1- I also don't understand why the printed value in the log shows such a large number of blank spaces, many more than 8, for the resolved reference as put to the log?

The default format used when not specified is best12. which results in a length of 12. It's a poor format to use really, but that's what we get by default. Not too sure why a length of 8 is mentioned.

You can see it by using

data T;
  call symput('a',1);
run;  
%put &=a*;

which results in

A=           1*
123456789012

Length is 12 as you can see.

 

 

2- Now that SYMPUTX exists, there is no reason to use SYMPUT.

 

 

3- The code above generates

NOTE: Numeric values have been converted to character values at the places given by: 

 

Do not tolerate these messages in the LOG.

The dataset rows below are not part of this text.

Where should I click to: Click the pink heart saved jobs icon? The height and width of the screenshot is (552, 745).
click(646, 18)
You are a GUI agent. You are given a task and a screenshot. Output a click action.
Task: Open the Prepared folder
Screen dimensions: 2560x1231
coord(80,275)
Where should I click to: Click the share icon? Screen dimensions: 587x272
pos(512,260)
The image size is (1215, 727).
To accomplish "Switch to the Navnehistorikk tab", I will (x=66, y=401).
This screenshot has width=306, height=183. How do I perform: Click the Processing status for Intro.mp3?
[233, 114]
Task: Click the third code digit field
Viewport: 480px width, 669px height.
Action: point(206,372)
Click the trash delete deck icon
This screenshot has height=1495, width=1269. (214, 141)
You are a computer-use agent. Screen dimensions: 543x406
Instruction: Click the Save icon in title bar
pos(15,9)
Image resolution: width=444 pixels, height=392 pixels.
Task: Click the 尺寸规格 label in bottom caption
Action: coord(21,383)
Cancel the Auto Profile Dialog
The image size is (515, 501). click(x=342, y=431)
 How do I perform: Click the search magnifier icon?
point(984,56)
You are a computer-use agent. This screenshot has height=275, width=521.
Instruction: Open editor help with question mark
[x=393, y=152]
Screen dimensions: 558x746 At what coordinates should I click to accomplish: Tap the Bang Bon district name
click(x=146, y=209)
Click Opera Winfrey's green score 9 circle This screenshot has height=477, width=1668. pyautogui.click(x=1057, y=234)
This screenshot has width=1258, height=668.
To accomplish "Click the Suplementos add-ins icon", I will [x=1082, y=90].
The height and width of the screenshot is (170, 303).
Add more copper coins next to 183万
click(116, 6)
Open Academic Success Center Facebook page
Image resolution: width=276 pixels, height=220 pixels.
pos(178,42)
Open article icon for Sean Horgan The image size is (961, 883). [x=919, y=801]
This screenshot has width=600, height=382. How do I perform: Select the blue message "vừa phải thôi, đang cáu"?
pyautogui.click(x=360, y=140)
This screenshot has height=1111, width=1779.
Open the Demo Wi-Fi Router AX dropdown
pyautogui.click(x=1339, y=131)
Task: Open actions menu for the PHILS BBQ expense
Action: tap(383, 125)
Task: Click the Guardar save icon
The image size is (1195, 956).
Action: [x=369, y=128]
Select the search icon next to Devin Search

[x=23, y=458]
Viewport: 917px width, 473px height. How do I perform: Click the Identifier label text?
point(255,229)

If you accept them for valid data, you will miss when they highlight invalid data and this will bite you hard.

Your LOG must be squeaky clean (as much as possible, SAS can make this hard to achieve)

 

 

4- I note printing the macro var in a TITLE statement WILL strip the leading blanks 

Some reporting formats, such as HTML, do not show multiple spaces. If you go see the HTML source, all the spaces are here, but they are compressed for display.